**YOUR OBJECTIVE:** Only lines containing the string "blue" belong in the answer; copy all of them from the entries.

**DATASET RECORDS:**
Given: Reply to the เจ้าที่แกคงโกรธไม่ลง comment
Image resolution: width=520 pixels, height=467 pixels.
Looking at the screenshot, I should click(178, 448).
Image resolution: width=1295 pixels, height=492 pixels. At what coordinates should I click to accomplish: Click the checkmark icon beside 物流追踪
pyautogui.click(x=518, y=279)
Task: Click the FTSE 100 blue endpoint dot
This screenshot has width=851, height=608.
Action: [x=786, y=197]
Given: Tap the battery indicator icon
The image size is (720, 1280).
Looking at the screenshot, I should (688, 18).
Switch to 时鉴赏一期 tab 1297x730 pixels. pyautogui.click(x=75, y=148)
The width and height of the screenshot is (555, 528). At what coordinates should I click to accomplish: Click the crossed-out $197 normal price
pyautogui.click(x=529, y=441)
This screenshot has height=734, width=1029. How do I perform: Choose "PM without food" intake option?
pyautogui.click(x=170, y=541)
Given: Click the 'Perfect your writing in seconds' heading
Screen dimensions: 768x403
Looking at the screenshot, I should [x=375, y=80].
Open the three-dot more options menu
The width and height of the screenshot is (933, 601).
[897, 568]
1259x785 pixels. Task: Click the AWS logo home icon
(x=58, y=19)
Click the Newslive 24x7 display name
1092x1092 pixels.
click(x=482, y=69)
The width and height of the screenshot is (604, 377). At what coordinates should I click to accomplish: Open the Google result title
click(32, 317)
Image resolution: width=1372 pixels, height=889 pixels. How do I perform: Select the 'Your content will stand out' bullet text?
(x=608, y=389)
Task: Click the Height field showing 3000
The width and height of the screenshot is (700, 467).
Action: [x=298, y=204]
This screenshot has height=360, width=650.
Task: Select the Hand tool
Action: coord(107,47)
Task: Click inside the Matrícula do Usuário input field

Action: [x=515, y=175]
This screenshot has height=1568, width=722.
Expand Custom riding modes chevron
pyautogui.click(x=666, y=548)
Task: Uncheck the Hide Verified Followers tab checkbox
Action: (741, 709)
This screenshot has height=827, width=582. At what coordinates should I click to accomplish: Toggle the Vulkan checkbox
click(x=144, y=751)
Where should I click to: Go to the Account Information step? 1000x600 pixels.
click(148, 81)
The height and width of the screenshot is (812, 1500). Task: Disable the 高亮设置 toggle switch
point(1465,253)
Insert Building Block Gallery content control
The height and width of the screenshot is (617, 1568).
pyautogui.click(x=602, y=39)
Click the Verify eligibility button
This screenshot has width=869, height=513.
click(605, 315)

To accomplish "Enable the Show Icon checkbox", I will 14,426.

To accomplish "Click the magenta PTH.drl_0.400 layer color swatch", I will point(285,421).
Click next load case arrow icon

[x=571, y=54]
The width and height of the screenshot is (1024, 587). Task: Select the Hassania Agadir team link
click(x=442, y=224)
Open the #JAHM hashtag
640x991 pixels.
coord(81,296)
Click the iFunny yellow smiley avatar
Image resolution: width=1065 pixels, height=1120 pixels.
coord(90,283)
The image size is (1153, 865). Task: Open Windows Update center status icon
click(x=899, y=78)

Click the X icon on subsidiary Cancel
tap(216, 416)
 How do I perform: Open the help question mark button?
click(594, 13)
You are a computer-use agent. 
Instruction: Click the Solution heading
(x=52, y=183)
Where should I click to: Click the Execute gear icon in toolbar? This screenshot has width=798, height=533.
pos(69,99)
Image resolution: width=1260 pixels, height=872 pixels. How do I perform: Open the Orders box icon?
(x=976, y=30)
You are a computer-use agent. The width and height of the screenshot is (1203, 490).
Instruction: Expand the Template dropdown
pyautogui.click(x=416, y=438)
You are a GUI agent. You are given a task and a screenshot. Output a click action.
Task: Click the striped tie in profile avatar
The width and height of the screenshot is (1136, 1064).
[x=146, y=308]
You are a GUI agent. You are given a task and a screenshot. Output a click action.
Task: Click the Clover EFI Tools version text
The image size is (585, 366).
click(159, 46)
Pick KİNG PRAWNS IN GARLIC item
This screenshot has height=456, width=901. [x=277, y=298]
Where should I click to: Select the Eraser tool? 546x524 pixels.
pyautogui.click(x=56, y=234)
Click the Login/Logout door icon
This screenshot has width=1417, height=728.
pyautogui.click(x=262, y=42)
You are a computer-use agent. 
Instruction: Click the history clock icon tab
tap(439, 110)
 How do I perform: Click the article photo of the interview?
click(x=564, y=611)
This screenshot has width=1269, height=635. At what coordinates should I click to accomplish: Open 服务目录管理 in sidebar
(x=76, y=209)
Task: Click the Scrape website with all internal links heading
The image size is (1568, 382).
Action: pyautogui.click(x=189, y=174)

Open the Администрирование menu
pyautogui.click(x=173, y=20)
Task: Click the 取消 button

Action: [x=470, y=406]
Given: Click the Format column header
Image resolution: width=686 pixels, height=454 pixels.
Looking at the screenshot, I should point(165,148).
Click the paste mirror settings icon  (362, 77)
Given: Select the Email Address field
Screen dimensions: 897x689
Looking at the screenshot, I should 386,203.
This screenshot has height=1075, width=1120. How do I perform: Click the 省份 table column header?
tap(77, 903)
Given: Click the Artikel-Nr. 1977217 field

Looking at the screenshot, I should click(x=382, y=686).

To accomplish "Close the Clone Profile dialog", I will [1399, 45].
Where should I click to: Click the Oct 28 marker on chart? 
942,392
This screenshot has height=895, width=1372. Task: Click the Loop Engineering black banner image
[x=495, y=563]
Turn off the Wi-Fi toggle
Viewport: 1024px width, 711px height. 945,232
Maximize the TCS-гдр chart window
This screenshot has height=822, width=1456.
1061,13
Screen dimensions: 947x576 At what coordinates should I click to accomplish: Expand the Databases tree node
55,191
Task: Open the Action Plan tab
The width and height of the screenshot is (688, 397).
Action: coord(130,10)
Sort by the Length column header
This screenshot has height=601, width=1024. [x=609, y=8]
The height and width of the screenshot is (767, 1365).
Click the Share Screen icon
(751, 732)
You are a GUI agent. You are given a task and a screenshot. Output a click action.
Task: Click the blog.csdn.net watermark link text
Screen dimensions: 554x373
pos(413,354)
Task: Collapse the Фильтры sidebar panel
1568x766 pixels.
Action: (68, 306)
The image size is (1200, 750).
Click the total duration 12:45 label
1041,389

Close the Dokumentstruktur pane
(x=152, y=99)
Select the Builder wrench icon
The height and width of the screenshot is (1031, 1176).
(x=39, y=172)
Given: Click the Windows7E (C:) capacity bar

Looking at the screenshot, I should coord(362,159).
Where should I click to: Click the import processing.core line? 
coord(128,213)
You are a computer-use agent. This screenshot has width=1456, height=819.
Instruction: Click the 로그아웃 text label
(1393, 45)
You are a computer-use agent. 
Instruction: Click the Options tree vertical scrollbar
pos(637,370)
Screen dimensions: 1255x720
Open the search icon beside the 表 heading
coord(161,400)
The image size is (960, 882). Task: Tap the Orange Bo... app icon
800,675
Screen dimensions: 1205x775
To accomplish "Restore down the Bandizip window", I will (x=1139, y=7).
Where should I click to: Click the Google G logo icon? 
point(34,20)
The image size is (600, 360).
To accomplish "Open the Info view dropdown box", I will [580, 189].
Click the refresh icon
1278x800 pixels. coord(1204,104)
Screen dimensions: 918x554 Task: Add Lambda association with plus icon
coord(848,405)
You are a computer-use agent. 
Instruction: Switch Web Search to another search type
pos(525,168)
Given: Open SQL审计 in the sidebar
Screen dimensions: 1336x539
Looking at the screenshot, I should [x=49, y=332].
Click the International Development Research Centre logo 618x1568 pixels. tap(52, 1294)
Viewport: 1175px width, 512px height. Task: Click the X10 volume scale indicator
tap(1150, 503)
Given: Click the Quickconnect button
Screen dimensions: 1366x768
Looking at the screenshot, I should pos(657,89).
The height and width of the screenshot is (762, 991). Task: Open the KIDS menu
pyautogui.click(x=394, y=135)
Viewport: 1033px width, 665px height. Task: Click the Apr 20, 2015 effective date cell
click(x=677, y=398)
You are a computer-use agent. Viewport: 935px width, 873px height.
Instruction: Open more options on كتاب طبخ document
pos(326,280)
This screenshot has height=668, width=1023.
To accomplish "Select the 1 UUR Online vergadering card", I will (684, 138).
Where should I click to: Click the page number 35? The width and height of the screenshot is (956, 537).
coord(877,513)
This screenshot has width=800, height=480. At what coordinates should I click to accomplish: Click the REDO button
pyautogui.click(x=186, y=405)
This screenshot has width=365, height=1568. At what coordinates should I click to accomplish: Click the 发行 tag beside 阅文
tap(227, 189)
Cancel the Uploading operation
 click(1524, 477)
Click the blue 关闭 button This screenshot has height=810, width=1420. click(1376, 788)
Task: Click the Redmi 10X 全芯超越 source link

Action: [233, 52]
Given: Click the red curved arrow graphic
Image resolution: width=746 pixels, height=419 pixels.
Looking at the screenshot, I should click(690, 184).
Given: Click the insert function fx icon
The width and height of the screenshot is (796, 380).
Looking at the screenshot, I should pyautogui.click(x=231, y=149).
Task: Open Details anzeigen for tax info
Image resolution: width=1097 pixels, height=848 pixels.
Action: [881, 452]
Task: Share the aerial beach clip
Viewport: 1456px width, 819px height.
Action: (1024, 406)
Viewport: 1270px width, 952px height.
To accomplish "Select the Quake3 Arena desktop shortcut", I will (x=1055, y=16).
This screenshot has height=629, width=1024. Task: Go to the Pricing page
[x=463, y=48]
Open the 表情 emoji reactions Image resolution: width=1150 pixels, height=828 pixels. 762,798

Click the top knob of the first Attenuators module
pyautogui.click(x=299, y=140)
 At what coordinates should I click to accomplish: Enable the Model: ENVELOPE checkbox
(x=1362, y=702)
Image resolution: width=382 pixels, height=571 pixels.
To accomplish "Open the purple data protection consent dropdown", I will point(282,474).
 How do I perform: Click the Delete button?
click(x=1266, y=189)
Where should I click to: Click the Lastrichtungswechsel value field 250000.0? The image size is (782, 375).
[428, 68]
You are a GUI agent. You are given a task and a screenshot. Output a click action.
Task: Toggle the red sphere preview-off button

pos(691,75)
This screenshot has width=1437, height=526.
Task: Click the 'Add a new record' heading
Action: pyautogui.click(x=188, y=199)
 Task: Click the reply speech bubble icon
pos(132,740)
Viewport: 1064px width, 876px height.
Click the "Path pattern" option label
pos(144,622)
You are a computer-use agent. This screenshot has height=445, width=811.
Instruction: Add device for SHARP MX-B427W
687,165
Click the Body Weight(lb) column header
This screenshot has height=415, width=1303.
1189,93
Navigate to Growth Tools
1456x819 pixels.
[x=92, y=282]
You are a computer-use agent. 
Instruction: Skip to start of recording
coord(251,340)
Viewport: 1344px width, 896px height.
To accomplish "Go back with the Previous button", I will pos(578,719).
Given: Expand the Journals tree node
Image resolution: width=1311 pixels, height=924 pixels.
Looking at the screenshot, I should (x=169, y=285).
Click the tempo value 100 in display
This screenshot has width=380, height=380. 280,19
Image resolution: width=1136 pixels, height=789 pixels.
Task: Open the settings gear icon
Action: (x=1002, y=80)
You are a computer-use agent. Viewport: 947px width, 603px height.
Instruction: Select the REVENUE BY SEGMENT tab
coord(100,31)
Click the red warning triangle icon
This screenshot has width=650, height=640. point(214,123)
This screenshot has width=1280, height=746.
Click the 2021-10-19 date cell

**EXPECTED ANSWER:**
Task: Click the FTSE 100 blue endpoint dot
Click the blue 关闭 button This screenshot has height=810, width=1420. click(1376, 788)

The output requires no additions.